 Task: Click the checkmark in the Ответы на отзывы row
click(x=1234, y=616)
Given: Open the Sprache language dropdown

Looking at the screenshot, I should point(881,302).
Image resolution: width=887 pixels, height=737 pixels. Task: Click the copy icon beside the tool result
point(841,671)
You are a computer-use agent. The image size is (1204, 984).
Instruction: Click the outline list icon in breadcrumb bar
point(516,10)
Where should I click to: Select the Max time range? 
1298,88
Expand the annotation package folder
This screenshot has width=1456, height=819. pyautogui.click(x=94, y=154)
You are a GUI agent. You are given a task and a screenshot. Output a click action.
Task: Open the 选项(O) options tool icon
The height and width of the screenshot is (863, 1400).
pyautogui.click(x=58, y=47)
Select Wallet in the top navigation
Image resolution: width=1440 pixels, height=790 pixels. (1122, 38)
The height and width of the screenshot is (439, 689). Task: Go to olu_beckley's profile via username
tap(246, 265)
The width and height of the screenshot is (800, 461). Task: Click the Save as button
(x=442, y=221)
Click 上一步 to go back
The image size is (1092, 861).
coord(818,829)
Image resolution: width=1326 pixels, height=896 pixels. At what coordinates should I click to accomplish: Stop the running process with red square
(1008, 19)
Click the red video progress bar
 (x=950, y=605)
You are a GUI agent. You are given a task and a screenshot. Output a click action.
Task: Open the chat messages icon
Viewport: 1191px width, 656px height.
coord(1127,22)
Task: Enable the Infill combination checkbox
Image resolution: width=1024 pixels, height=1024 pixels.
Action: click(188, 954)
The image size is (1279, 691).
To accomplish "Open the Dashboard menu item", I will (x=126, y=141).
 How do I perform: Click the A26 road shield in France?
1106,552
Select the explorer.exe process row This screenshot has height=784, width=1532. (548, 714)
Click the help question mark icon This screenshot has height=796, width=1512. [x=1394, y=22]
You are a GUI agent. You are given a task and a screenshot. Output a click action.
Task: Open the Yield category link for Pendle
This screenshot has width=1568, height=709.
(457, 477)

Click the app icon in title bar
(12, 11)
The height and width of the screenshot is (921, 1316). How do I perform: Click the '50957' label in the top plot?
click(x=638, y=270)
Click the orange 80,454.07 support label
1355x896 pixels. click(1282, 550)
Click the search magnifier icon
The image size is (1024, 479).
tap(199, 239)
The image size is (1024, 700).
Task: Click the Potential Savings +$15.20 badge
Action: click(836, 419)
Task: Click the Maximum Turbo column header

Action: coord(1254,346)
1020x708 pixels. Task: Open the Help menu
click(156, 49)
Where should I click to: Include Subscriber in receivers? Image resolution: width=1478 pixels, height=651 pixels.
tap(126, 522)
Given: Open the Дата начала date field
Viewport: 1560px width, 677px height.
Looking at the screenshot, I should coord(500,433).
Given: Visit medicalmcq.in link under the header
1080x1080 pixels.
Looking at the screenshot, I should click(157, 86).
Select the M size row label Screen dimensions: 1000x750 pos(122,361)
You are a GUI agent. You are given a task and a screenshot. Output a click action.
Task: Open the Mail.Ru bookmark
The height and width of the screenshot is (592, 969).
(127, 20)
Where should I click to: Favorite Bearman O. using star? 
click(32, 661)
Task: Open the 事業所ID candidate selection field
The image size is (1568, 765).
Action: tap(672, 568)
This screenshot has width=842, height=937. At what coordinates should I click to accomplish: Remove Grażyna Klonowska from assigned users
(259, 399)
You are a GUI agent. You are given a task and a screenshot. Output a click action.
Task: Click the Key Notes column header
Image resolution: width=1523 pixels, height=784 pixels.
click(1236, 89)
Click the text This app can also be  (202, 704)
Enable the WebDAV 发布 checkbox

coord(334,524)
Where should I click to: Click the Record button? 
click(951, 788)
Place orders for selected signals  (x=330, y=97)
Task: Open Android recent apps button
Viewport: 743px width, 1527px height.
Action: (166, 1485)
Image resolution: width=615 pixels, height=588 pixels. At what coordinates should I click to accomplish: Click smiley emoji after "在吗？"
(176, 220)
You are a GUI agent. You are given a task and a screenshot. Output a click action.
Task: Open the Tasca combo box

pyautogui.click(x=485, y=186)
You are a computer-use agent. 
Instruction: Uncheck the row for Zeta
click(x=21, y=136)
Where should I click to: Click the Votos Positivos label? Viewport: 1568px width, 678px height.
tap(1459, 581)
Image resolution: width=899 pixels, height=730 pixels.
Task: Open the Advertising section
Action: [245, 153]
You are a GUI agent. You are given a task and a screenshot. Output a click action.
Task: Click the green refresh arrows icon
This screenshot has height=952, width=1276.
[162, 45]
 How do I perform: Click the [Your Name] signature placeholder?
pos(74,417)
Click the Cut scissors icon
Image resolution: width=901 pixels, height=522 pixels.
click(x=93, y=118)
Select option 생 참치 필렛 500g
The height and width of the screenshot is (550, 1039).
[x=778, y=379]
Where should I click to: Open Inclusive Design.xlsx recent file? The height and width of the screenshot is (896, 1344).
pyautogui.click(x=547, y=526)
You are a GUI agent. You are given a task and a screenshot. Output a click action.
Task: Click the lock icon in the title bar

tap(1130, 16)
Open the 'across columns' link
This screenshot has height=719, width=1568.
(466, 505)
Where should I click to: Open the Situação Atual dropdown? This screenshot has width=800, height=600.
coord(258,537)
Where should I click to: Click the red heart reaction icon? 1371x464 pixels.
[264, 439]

◆ **WHAT YOU NEED TO DO**
Rewrite everything above, from the line containing "This screenshot has width=842, height=937." down to the line containing "pyautogui.click(x=485, y=186)", as a Markdown table with the columns Row and Line. Number each line in Row, put its text in Line, and skip any blank lines.

◆ **ANSWER TO THE EXERCISE**
| Row | Line |
|---|---|
| 1 | This screenshot has width=842, height=937. At what coordinates should I click to accomplish: Remove Grażyna Klonowska from assigned users |
| 2 | (259, 399) |
| 3 | You are a GUI agent. You are given a task and a screenshot. Output a click action. |
| 4 | Task: Click the Key Notes column header |
| 5 | Image resolution: width=1523 pixels, height=784 pixels. |
| 6 | click(1236, 89) |
| 7 | Click the text This app can also be  (202, 704) |
| 8 | Enable the WebDAV 发布 checkbox |
| 9 | coord(334,524) |
| 10 | Where should I click to: Click the Record button?  |
| 11 | click(951, 788) |
| 12 | Place orders for selected signals  (x=330, y=97) |
| 13 | Task: Open Android recent apps button |
| 14 | Viewport: 743px width, 1527px height. |
| 15 | Action: (166, 1485) |
| 16 | Image resolution: width=615 pixels, height=588 pixels. At what coordinates should I click to accomplish: Click smiley emoji after "在吗？" |
| 17 | (176, 220) |
| 18 | You are a GUI agent. You are given a task and a screenshot. Output a click action. |
| 19 | Task: Open the Tasca combo box |
| 20 | pyautogui.click(x=485, y=186) |